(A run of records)
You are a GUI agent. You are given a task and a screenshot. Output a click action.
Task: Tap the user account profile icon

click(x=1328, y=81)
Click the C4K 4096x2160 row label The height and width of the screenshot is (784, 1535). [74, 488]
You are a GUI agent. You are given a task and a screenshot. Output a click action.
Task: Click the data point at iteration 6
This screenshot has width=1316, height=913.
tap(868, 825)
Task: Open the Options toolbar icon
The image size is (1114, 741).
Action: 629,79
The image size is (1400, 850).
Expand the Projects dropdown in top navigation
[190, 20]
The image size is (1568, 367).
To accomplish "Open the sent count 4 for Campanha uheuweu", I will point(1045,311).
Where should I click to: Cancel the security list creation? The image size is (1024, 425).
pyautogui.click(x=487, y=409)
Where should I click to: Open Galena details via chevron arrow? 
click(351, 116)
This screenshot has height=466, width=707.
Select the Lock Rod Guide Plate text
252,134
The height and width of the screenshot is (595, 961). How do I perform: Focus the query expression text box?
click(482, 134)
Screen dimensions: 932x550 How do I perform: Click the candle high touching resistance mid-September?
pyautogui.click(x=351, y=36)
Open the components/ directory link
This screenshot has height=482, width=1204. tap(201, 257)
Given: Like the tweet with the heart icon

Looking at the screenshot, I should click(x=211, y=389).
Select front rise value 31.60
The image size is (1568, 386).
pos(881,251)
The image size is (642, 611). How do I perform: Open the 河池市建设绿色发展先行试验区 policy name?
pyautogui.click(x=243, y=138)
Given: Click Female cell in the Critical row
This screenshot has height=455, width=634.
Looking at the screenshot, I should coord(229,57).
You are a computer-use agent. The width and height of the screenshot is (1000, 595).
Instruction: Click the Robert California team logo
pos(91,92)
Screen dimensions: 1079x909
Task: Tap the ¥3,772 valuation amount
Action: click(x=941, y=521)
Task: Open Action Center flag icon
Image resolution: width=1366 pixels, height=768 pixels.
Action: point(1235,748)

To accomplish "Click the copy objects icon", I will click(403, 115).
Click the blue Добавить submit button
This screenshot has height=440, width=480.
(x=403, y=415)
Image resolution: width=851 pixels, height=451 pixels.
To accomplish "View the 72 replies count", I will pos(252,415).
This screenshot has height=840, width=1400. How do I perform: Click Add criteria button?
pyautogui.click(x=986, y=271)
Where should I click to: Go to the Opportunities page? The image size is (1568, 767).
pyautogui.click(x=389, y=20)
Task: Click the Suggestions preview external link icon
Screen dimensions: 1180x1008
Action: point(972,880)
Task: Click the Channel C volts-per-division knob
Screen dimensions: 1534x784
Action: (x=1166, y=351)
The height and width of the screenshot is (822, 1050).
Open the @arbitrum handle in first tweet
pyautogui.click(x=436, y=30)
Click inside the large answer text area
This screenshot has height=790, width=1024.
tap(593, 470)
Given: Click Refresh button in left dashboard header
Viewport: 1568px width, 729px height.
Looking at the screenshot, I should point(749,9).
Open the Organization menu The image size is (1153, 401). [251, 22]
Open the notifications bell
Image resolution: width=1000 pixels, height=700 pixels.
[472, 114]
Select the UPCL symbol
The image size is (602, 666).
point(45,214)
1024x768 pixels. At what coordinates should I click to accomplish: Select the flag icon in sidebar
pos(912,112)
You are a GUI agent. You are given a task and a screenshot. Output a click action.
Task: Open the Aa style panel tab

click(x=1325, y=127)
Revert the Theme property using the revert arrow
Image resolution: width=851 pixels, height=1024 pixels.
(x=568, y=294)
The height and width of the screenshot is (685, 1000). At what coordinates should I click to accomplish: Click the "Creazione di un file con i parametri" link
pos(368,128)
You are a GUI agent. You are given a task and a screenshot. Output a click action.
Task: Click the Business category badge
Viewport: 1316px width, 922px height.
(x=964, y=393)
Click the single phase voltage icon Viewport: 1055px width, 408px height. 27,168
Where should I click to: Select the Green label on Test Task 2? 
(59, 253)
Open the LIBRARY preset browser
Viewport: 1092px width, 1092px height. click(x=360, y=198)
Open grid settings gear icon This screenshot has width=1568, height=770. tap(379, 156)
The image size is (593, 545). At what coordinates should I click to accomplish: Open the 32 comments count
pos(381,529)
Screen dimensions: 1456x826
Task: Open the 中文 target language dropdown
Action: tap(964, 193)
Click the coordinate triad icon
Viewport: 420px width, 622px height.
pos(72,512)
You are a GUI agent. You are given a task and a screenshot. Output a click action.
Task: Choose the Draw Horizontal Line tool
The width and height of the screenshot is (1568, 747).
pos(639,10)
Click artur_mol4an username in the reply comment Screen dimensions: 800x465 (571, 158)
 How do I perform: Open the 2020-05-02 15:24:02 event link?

* WHAT IS NEEDED *
Arrange every line of the material above as a JSON list of strings, one string per line, with blank lines omitted.

* RESULT OF THE TASK *
[
  "You are a GUI agent. You are given a task and a screenshot. Output a click action.",
  "Task: Tap the user account profile icon",
  "click(x=1328, y=81)",
  "Click the C4K 4096x2160 row label The height and width of the screenshot is (784, 1535). [74, 488]",
  "You are a GUI agent. You are given a task and a screenshot. Output a click action.",
  "Task: Click the data point at iteration 6",
  "This screenshot has width=1316, height=913.",
  "tap(868, 825)",
  "Task: Open the Options toolbar icon",
  "The image size is (1114, 741).",
  "Action: 629,79",
  "The image size is (1400, 850).",
  "Expand the Projects dropdown in top navigation",
  "[190, 20]",
  "The image size is (1568, 367).",
  "To accomplish \"Open the sent count 4 for Campanha uheuweu\", I will point(1045,311).",
  "Where should I click to: Cancel the security list creation? The image size is (1024, 425).",
  "pyautogui.click(x=487, y=409)",
  "Where should I click to: Open Galena details via chevron arrow? ",
  "click(351, 116)",
  "This screenshot has height=466, width=707.",
  "Select the Lock Rod Guide Plate text",
  "252,134",
  "The height and width of the screenshot is (595, 961). How do I perform: Focus the query expression text box?",
  "click(482, 134)",
  "Screen dimensions: 932x550 How do I perform: Click the candle high touching resistance mid-September?",
  "pyautogui.click(x=351, y=36)",
  "Open the components/ directory link",
  "This screenshot has height=482, width=1204. tap(201, 257)",
  "Given: Like the tweet with the heart icon",
  "Looking at the screenshot, I should click(x=211, y=389).",
  "Select front rise value 31.60",
  "The image size is (1568, 386).",
  "pos(881,251)",
  "The image size is (642, 611). How do I perform: Open the 河池市建设绿色发展先行试验区 policy name?",
  "pyautogui.click(x=243, y=138)",
  "Given: Click Female cell in the Critical row",
  "This screenshot has height=455, width=634.",
  "Looking at the screenshot, I should coord(229,57).",
  "You are a computer-use agent. The width and height of the screenshot is (1000, 595).",
  "Instruction: Click the Robert California team logo",
  "pos(91,92)",
  "Screen dimensions: 1079x909",
  "Task: Tap the ¥3,772 valuation amount",
  "Action: click(x=941, y=521)",
  "Task: Open Action Center flag icon",
  "Image resolution: width=1366 pixels, height=768 pixels.",
  "Action: point(1235,748)",
  "To accomplish \"Click the copy objects icon\", I will click(403, 115).",
  "Click the blue Добавить submit button",
  "This screenshot has height=440, width=480.",
  "(x=403, y=415)",
  "Image resolution: width=851 pixels, height=451 pixels.",
  "To accomplish \"View the 72 replies count\", I will pos(252,415).",
  "This screenshot has height=840, width=1400. How do I perform: Click Add criteria button?",
  "pyautogui.click(x=986, y=271)",
  "Where should I click to: Go to the Opportunities page? The image size is (1568, 767).",
  "pyautogui.click(x=389, y=20)",
  "Task: Click the Suggestions preview external link icon",
  "Screen dimensions: 1180x1008",
  "Action: point(972,880)",
  "Task: Click the Channel C volts-per-division knob",
  "Screen dimensions: 1534x784",
  "Action: (x=1166, y=351)",
  "The height and width of the screenshot is (822, 1050).",
  "Open the @arbitrum handle in first tweet",
  "pyautogui.click(x=436, y=30)",
  "Click inside the large answer text area",
  "This screenshot has height=790, width=1024.",
  "tap(593, 470)",
  "Given: Click Refresh button in left dashboard header",
  "Viewport: 1568px width, 729px height.",
  "Looking at the screenshot, I should point(749,9).",
  "Open the Organization menu The image size is (1153, 401). [251, 22]",
  "Open the notifications bell",
  "Image resolution: width=1000 pixels, height=700 pixels.",
  "[472, 114]",
  "Select the UPCL symbol",
  "The image size is (602, 666).",
  "point(45,214)",
  "1024x768 pixels. At what coordinates should I click to accomplish: Select the flag icon in sidebar",
  "pos(912,112)",
  "You are a GUI agent. You are given a task and a screenshot. Output a click action.",
  "Task: Open the Aa style panel tab",
  "click(x=1325, y=127)",
  "Revert the Theme property using the revert arrow",
  "Image resolution: width=851 pixels, height=1024 pixels.",
  "(x=568, y=294)",
  "The height and width of the screenshot is (685, 1000). At what coordinates should I click to accomplish: Click the \"Creazione di un file con i parametri\" link",
  "pos(368,128)",
  "You are a GUI agent. You are given a task and a screenshot. Output a click action.",
  "Task: Click the Business category badge",
  "Viewport: 1316px width, 922px height.",
  "(x=964, y=393)",
  "Click the single phase voltage icon Viewport: 1055px width, 408px height. 27,168",
  "Where should I click to: Select the Green label on Test Task 2? ",
  "(59, 253)",
  "Open the LIBRARY preset browser",
  "Viewport: 1092px width, 1092px height. click(x=360, y=198)",
  "Open grid settings gear icon This screenshot has width=1568, height=770. tap(379, 156)",
  "The image size is (593, 545). At what coordinates should I click to accomplish: Open the 32 comments count",
  "pos(381,529)",
  "Screen dimensions: 1456x826",
  "Task: Open the 中文 target language dropdown",
  "Action: tap(964, 193)",
  "Click the coordinate triad icon",
  "Viewport: 420px width, 622px height.",
  "pos(72,512)",
  "You are a GUI agent. You are given a task and a screenshot. Output a click action.",
  "Task: Choose the Draw Horizontal Line tool",
  "The width and height of the screenshot is (1568, 747).",
  "pos(639,10)",
  "Click artur_mol4an username in the reply comment Screen dimensions: 800x465 (571, 158)",
  " How do I perform: Open the 2020-05-02 15:24:02 event link?"
]